Unfortunately Numba is very slow for strings/bytes so far (this is an open issue that is not planed to be solved any time soon). Some tricks are needed so that Numba can compute this efficiently: the string needs to be converted to a Numpy array. This means it must be first encoded to a byte-array first to avoid any variable-sized encoding (like UTF-8). np.frombuffer
seems the fastest solution to convert the buffer to a Numpy array. Since the input is a read-only array (unusual, but efficient), the Numba signature is not very easy to read.
Here is the final solution:
import numpy as np
import numba as nb
@nb.njit(nb.int32[::1](nb.types.Array(nb.uint8, 1, 'C', readonly=True,)))
def compute(arr):
sep = ord(';')
base = ord('0')
minus = ord('-')
count = 1
for c in arr:
count += c == sep
res = np.empty(count, np.int32)
val = 0
positive = True
cur = 0
for c in arr:
if c != sep and c != minus:
val = (val * 10) + c - base
elif c == minus:
positive = False
else:
res[cur] = val if positive else -val
cur += 1
val = 0
positive = True
if cur < count:
res[cur] = val if positive else -val
return res
x = ';'.join(np.random.randint(0, 200, 10_000_000).astype(str))
result = compute(np.frombuffer(x.encode('ascii'), np.uint8))
Note that the Numba solution performs no checks for sake of performance. It also assume the numbers are positive ones. Thus, you must ensure the input is valid. Alternatively, you can perform additional checks in it (at the expense of a slower code).

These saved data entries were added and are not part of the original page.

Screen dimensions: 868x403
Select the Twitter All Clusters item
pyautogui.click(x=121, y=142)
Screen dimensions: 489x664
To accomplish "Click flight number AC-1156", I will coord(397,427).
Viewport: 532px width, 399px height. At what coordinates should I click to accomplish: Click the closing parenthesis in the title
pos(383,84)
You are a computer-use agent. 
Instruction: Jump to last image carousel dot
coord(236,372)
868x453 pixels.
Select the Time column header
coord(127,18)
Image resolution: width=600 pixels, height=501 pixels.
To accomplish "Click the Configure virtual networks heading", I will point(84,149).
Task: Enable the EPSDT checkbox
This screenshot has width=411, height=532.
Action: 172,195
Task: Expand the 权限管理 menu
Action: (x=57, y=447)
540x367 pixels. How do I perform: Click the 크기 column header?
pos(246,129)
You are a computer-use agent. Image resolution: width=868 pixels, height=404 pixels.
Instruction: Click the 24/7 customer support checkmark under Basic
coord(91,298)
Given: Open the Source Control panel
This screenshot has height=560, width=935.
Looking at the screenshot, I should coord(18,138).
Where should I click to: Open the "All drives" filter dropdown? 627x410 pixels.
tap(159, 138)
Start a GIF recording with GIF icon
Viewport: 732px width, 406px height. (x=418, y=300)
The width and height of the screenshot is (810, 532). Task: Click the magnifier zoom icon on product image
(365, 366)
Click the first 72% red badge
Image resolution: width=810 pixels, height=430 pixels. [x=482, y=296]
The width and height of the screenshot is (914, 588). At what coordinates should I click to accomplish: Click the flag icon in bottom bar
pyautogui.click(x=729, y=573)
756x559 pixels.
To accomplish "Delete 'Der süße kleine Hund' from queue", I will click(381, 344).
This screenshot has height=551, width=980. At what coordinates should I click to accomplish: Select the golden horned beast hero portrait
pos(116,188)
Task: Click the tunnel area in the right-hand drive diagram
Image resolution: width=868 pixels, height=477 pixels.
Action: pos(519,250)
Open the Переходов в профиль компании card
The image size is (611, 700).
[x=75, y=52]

Here are performance results on my machine with a i5-9600KF processor (with Numpy 1.22.4 on Windows):
np.fromstring(x, dtype=np.int32, sep=';'): 8927 ms
np.array(re.split(";", x), dtype=np.int32): 1419 ms
np.array(x.split(";"), dtype=np.int32): 1196 ms
Numba implementation: 78 ms
Numba implementation (without negative numbers): 67 ms
This solution is 114 times faster than np.fromstring
and 15 times faster than the fastest solution (based on split
). Note that removing the support for negative numbers makes the Numba function 18% faster. Also, note that 10~12% of the time is spent in encode
. The rest of the time comes from the main loop in the Numba function. More specifically, the conditionals in the loop are the main source of the slowdown because they can hardly predicted by the processor and they prevent the use of fast (SIMD) instructions. This is often why string parsing is slow.
A possible improvement is to use a branchless implementation operating on chunks. Another possible improvement is to compute the chunks using multiple threads. However, both optimizations are tricky to do and they both make the resulting code significantly harder to read (and so to maintain).